Anywhere developers go, DevTools reliably follow. In the last few months, a horde of developers has been hacking away at Foundation Models (FMs). The initial wave of DevTools has cropped up to enable those developers to iterate more quickly and build amazing features. In this blog, we’ll explore the thriving ecosystem of tools cropping up around large language models (LLMs), and dive into what tools exist and why those tools are important.

In the last few months, it feels like LLMs have crossed into the “Holy $#@!” phase of exponential growth where anyone who hasn’t been looking closely for the last few years probably exclaims, “Holy $#@!” after playing with ChatGPT for the first time.
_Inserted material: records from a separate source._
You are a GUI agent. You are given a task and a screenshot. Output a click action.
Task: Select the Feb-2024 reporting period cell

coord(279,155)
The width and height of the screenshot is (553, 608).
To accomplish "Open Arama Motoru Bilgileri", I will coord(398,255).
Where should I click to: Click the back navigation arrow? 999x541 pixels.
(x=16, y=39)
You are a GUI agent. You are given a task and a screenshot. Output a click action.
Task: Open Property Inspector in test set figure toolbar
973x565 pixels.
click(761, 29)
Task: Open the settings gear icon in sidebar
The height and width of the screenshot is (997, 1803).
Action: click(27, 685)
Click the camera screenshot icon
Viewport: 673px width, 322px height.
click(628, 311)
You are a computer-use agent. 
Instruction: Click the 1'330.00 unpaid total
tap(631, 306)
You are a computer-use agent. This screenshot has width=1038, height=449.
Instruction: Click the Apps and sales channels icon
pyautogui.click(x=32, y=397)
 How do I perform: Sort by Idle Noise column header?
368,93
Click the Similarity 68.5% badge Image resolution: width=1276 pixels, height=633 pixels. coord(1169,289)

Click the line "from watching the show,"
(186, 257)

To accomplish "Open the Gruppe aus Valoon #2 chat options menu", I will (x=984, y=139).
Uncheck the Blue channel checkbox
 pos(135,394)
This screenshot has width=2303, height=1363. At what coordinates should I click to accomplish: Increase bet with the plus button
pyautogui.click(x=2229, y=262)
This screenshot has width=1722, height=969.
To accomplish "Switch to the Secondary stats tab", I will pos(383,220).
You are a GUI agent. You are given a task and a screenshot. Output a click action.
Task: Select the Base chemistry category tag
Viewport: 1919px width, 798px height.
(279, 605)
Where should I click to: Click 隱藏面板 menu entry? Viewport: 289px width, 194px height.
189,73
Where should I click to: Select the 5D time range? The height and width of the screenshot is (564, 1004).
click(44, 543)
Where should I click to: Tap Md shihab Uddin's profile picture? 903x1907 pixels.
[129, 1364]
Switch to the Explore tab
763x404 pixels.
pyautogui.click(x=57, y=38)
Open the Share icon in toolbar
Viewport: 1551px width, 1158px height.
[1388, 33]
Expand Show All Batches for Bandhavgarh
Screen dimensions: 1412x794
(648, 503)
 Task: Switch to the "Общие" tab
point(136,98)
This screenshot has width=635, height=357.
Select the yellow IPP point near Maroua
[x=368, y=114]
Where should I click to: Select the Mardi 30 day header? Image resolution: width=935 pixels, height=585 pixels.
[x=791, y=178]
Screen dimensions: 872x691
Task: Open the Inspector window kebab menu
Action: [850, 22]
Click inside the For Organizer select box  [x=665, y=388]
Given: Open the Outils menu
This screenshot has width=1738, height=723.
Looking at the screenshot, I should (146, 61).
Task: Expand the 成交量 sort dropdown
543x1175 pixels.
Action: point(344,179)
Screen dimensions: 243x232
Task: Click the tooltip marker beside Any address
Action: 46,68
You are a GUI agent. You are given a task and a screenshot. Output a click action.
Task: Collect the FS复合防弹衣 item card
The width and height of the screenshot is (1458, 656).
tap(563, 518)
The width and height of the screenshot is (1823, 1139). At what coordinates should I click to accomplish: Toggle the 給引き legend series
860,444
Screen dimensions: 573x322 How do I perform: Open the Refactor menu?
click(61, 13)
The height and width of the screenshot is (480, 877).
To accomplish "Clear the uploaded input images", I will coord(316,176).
The side effect of entering the “Holy $#@!” phase is that there has been a tremendous upswell of hackers and entrepreneurs building amazing product experiences on top of (mostly) GPT-3. Discord servers of hackers have filled up, market maps have been made, and an unbelievable number of people have tinkered with ChatGPT

This influx of developers has led to the advent of LLM DevTools — everything from convenience wrappers around OpenAI APIs, to complex tools for orchestrating multi-step reasoning, to very simple databases of prompt templates. As folks who have been obsessed with exactly two topics for the entirety of our professional careers (machine learning and DevTools), this has obviously caught our attention:

In this post, we’ll cover the state of LLM DevTools today and where we think it's heading in the future.

The emergence of DevTools for LLMs

To understand any DevTools, it’s important to start by understanding what tasks developers are trying to accomplish and what the steps are to accomplish those tasks. Here is a very rough sketch of what building an LLM-powered feature looks like today:

A note about this exact moment in time: V1 is basically all that matters right now. V1 is the thing that lifts your product from being “Cool!” to being “Holy $#@!”. For many applications, a V1 LLM feature can make your product 10x better (or at least cooler).

Meanwhile, V2+ are probably less impactful (right now).

Over time, continually improving models and products may well be the most important differentiator of companies building on top of language models, but we’re still too early in the race to focus on optimization.

What does that mean for DevTools? The majority of development and adoption to date has been in experimentation/prompting tools and data integrations (in particular, vector databases).

Representative, there is a lot more development than would fit on your screen!

Experimentation and Prompting: LLMs have weird APIs — you provide natural language in the form of a “prompt” and get a probabilistic response back. It turns out that mastering this API requires a lot of tinkering and experimentation – to solve a new task, you’ll probably need to try a lot of different prompts (or chains of prompts) to get the answer you’re looking for. Simply getting comfortable with the probabilistic nature of LLM output takes time — you’ll need to do extensive testing to understand the boundary cases of your prompt.

Tools have emerged to help jumpstart and manage this experimentation process. In particular, LangChain and GPT Index have exploded in popularity and use:

One good way to gain a lot of traction is to be the first tool someone needs to adopt an important new technology! Nothing beats selling picks during a gold rush. Time will tell whether these frameworks evolve into fundamental and sustaining applications or if they are just the initial simplification needed to kickstart development. Either way, they are playing a critical role in the ecosystem right now – inspiring amazing new use cases and features.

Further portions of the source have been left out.